[DATA — start]
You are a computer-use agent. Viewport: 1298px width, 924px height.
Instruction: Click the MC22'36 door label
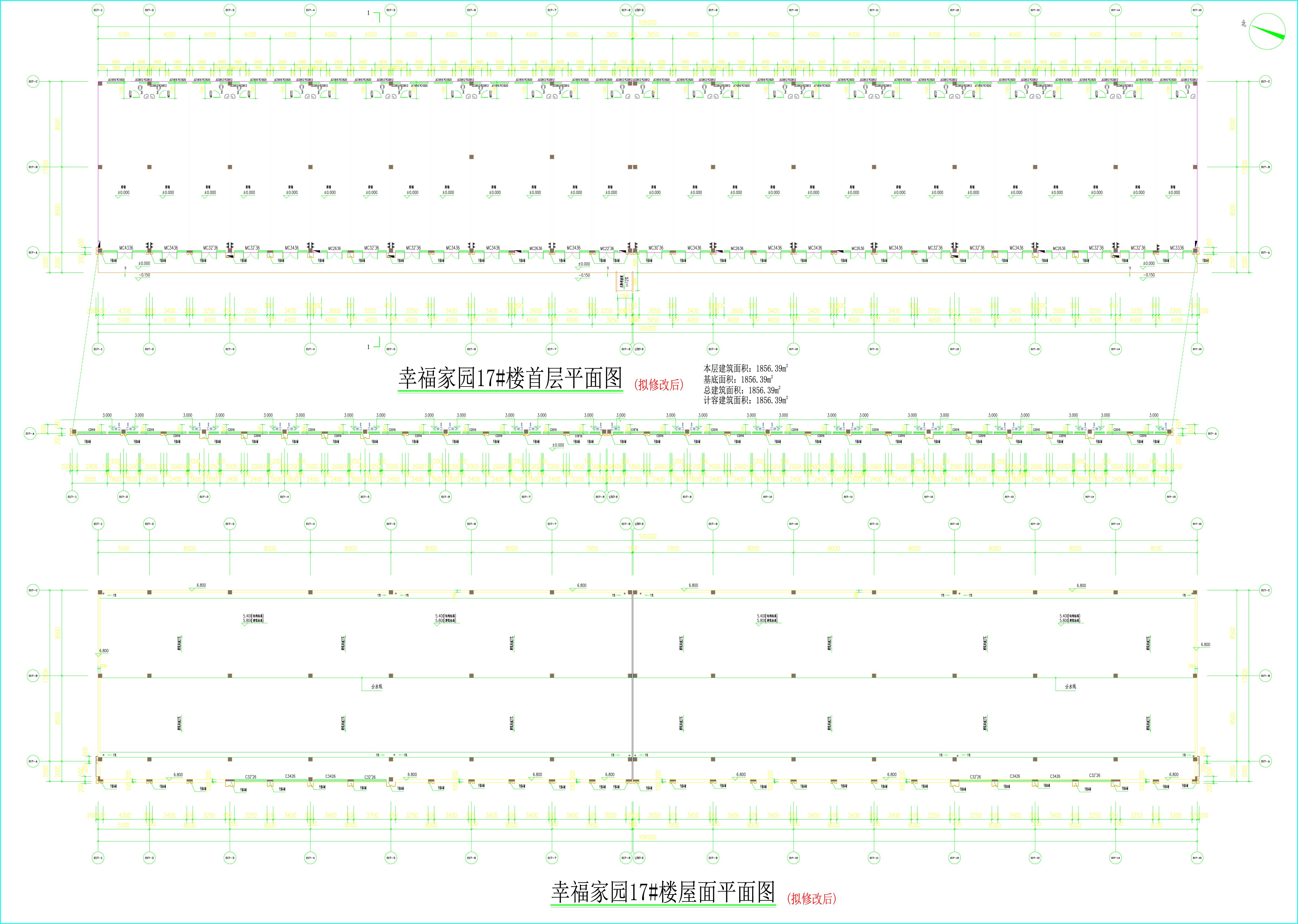[607, 249]
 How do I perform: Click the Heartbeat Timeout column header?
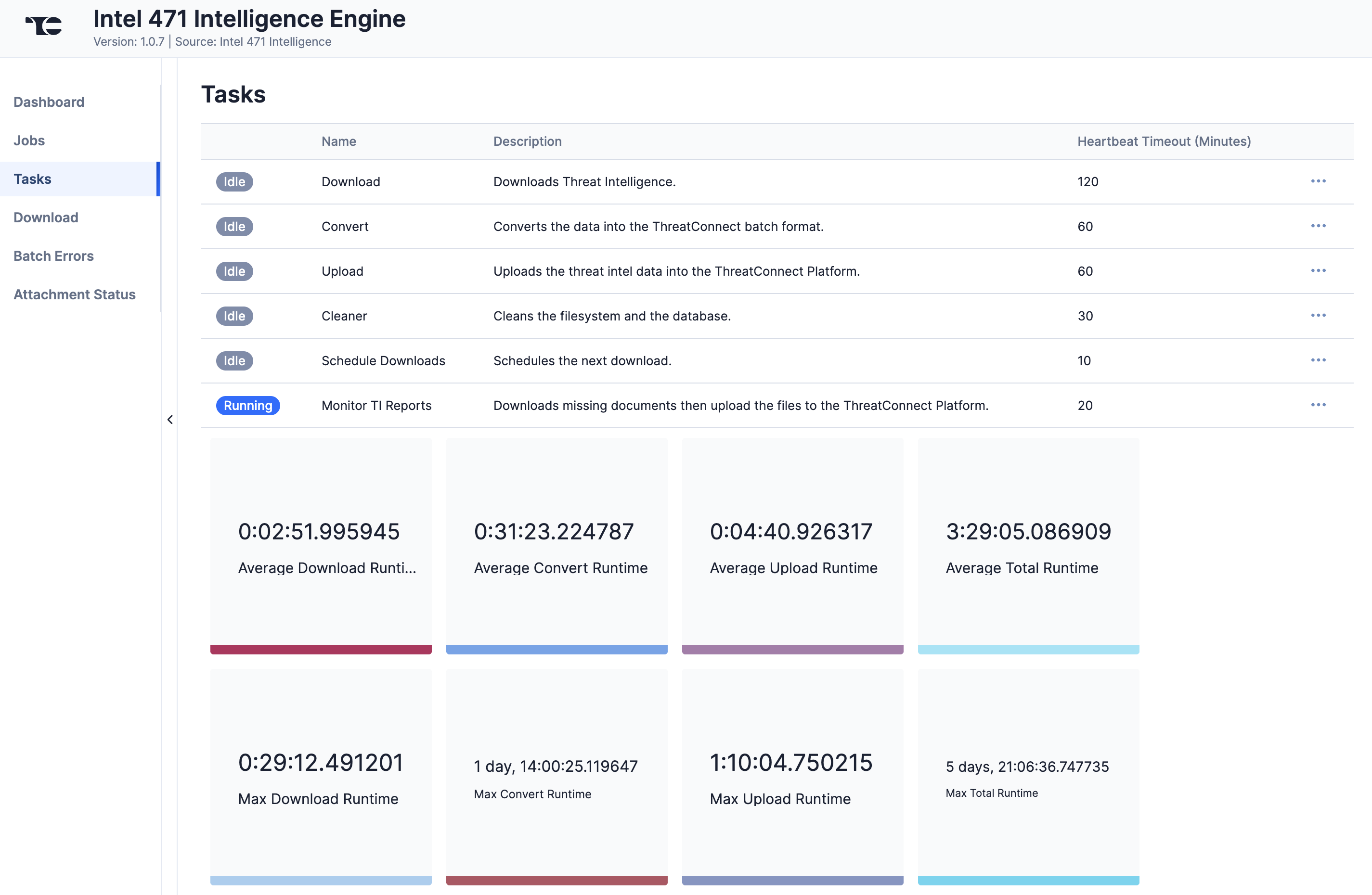click(1164, 141)
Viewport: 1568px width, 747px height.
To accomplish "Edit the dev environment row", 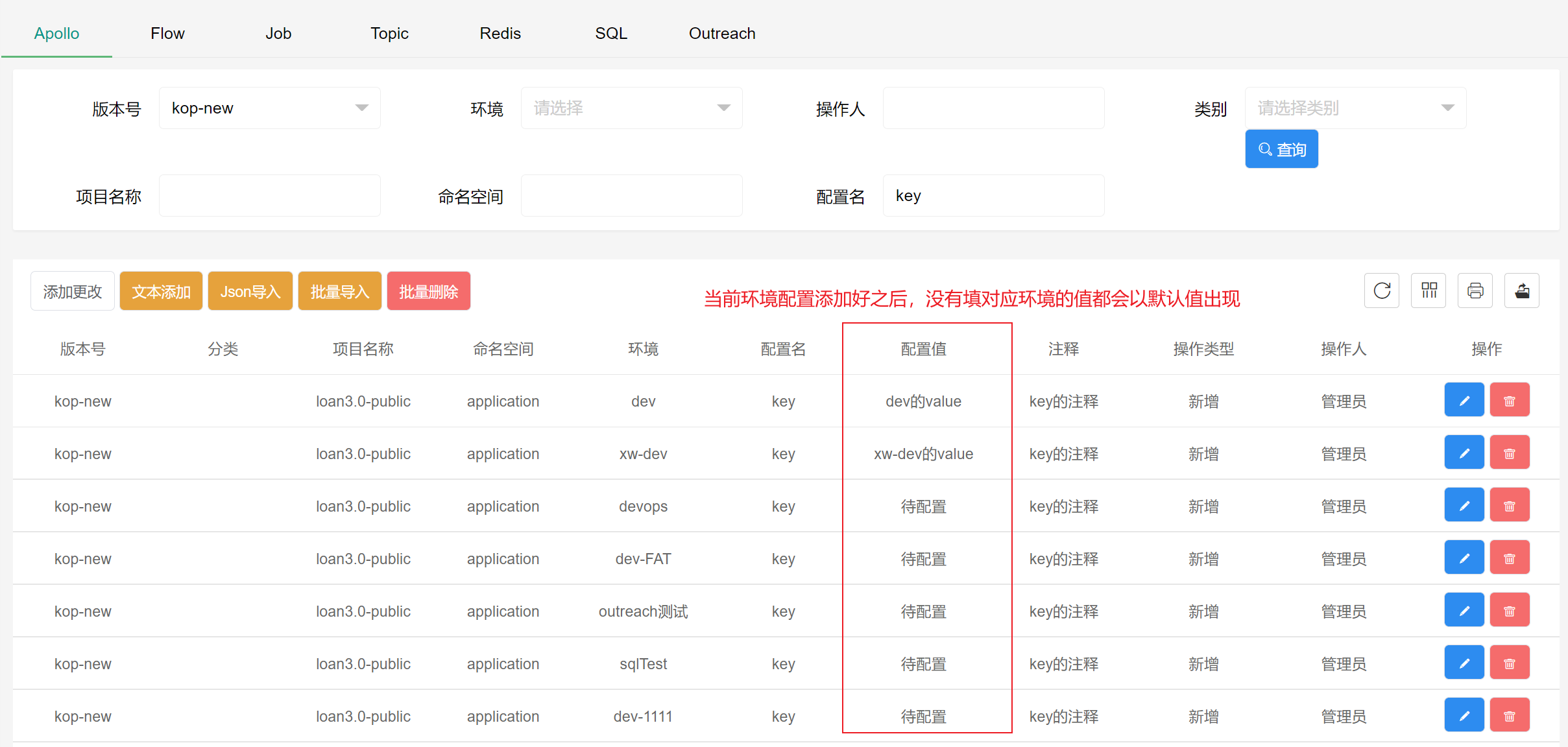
[DATA — finish]
* **ACTION ITEM**:
Give back the records exactly, minus any pictures.

* **ANSWER SPACE**:
You are a computer-use agent. Viewport: 1298px width, 924px height.
Instruction: Click the MC22'36 door label
[607, 249]
 How do I perform: Click the Heartbeat Timeout column header?
click(1164, 141)
Viewport: 1568px width, 747px height.
To accomplish "Edit the dev environment row", 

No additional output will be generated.